GREENEVILLE, Tenn.–(BUSINESS WIRE)–Forward Air Corporation (NASDAQ: FWRD) (“Forward,” “we,” “our,” or “us”) today announced the pricing of the previously announced private offering (the “Notes Offering”) of $725 million of 9.50% senior secured notes due 2031 by GN Bondco, LLC (the “Escrow Issuer”), a Delaware limited liability company and wholly owned subsidiary of Omni Newco, LLC (“Omni”), which was downsized by $200 million from the previously announced offering size of $925 million in connection with a corresponding increase to the size of the new senior secured term loan facility that we expect to enter into upon consummation of the Merger (as defined below). The initial offering price to investors will be 98.0% of the principal amount thereof. The Notes Offering is expected to close on October 2, 2023, subject to customary closing conditions.


Forward intends to use the net proceeds of the Notes Offering, together with the net proceeds from the initial borrowings under the New Senior Secured Credit Facilities (as defined below) and cash on hand, (a) to pay the cash consideration and any other amounts payable by it in connection with its previously announced combination with Omni (the “Merger”), (b) to repay certain existing indebtedness of Forward and Omni and (c) to pay the fees, premiums, expenses and other transaction costs incurred in connection with the Merger and the other transactions contemplated by the definitive documentation entered into with respect to the Merger.

Unless the consummation of the Notes Offering occurs substantially concurrently with the consummation of the Merger, the gross proceeds of the Notes Offering, together with certain additional amounts, will be deposited into an escrow account for the Notes pending the consummation of the Merger, and the Notes will initially be the senior secured obligations of the Escrow Issuer, secured only by the amounts deposited in the applicable escrow account.

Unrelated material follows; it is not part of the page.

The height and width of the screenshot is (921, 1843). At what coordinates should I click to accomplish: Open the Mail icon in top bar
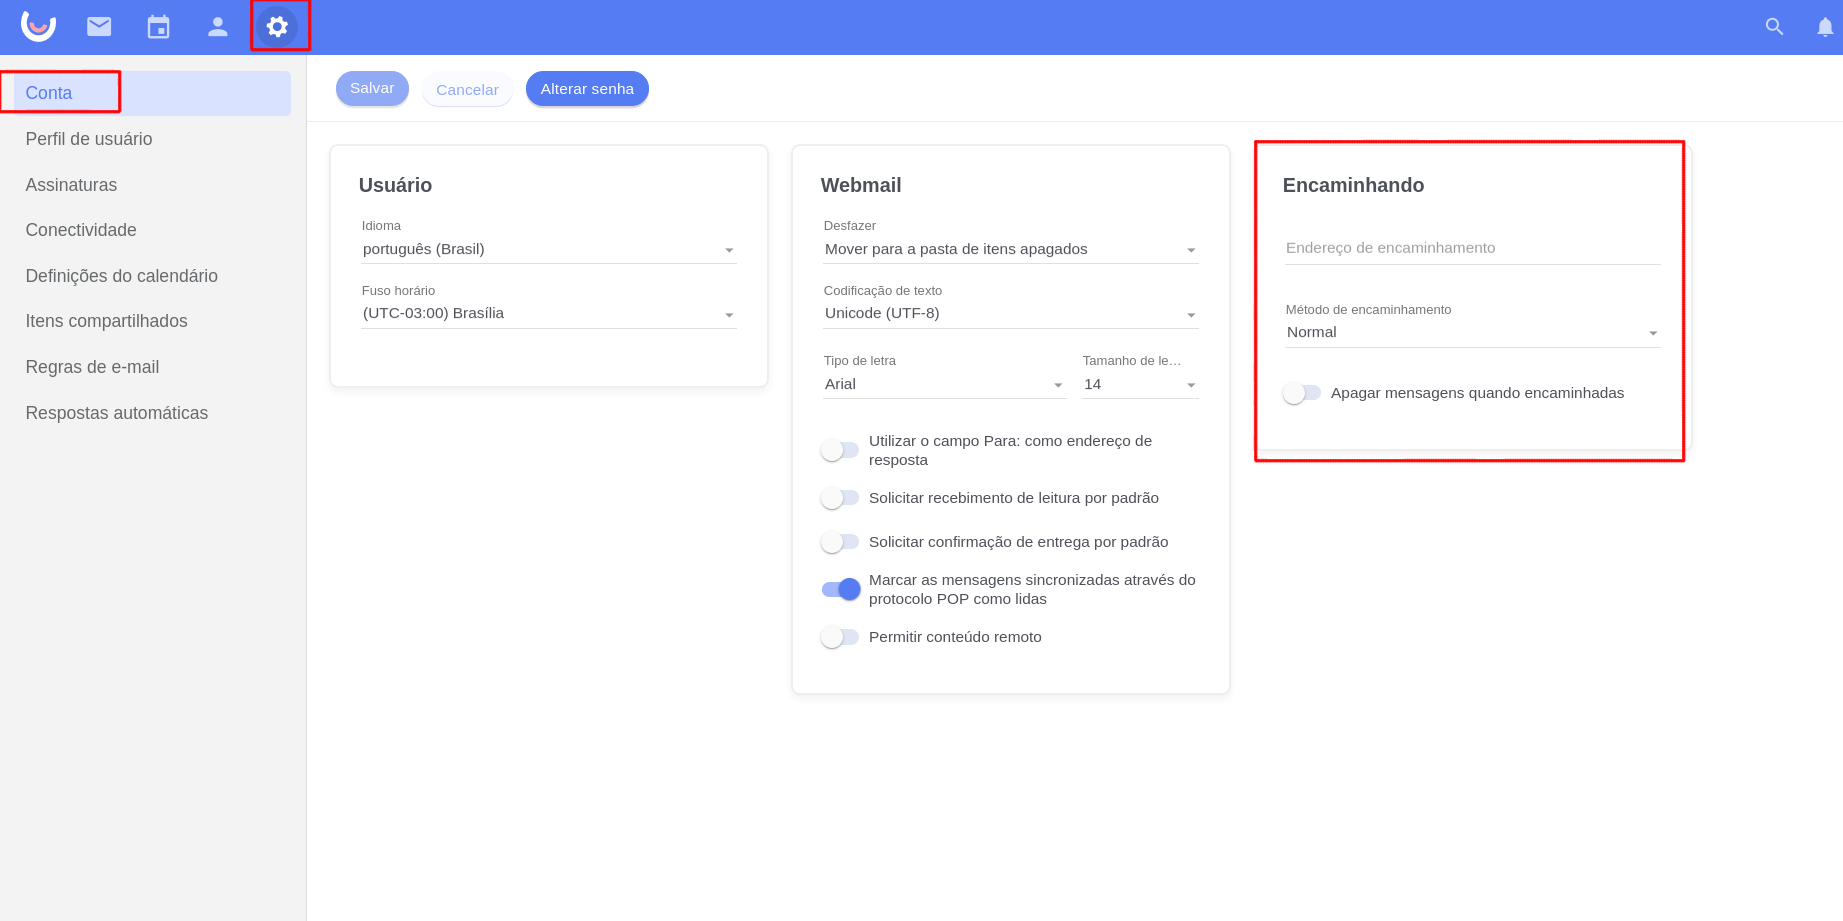[x=99, y=27]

Upon consummation of the Merger, the Escrow Issuer will merge with and into Clue Opco LLC, a newly formed Delaware limited liability company and wholly owned subsidiary of Forward (“Opco”), with Opco continuing as the surviving entity and assuming all of the Escrow Issuer’s obligations under the Notes. In addition, following consummation of the Merger, the Notes will be guaranteed, jointly and severally, fully and unconditionally, on a senior secured basis, by (i) Forward and (ii) each of Opco’s existing and future domestic subsidiaries that guarantee Forward’s new senior secured credit facilities expected to be entered into upon consummation of the Merger (the “New Senior Secured Credit Facilities”). Following consummation of the Merger, the Notes and related guarantees will be secured, subject to permitted liens and certain other exceptions, by first priority liens on the same collateral that will secure the New Senior Secured Credit Facilities.

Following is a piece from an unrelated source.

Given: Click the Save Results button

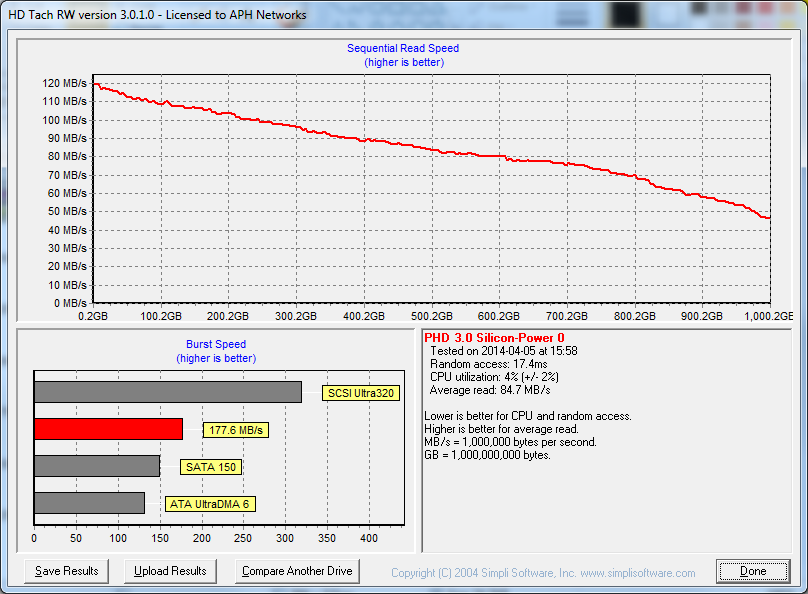Looking at the screenshot, I should point(67,571).
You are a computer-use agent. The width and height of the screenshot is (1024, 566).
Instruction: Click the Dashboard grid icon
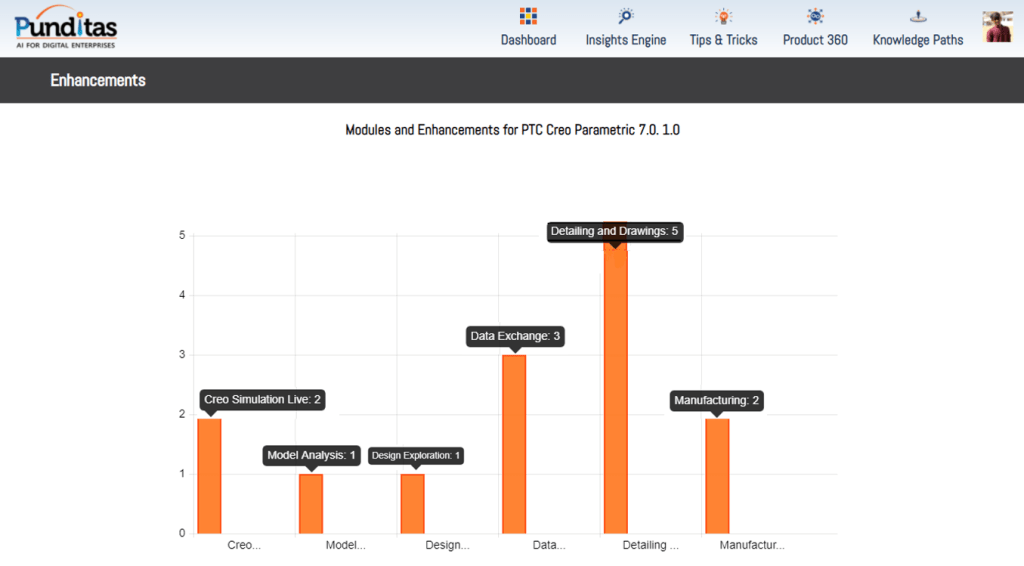coord(528,16)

The Notes and the related guarantees have not been, and will not be, registered under the Securities Act of 1933, as amended (the “Securities Act”), or any applicable state or foreign securities laws, and will be offered only to persons reasonably believed to be qualified institutional buyers in reliance on Rule 144A, and to non-U.S. persons outside the United States in compliance with Regulation S under the Securities Act. Unless so registered, the Notes and the related guarantees may not be offered or sold in the United States except pursuant to an exemption from the registration requirements of the Securities Act and applicable state securities laws. This press release will not constitute an offer to sell or a solicitation of an offer to buy any notes or any other securities. The Notes Offering is not being made to any person in any jurisdiction in which the offer, solicitation or sale is unlawful.

About Forward Air Corporation

Forward is a leading asset-light provider of transportation services across the United States, Canada and Mexico. We provide expedited less-than-truckload (“LTL”) services, including local pick-up and delivery, shipment consolidation/deconsolidation, warehousing, and customs brokerage by utilizing a comprehensive national network of terminals. In addition, we offer final mile services, including delivery of heavy-bulky freight, truckload brokerage services, including dedicated fleet services; and intermodal, first-and last-mile, high-value drayage services, both to and from seaports and railheads, dedicated contract and Container Freight Station warehouse and handling services. We are more than a transportation company. Forward is a single resource for your shipping needs.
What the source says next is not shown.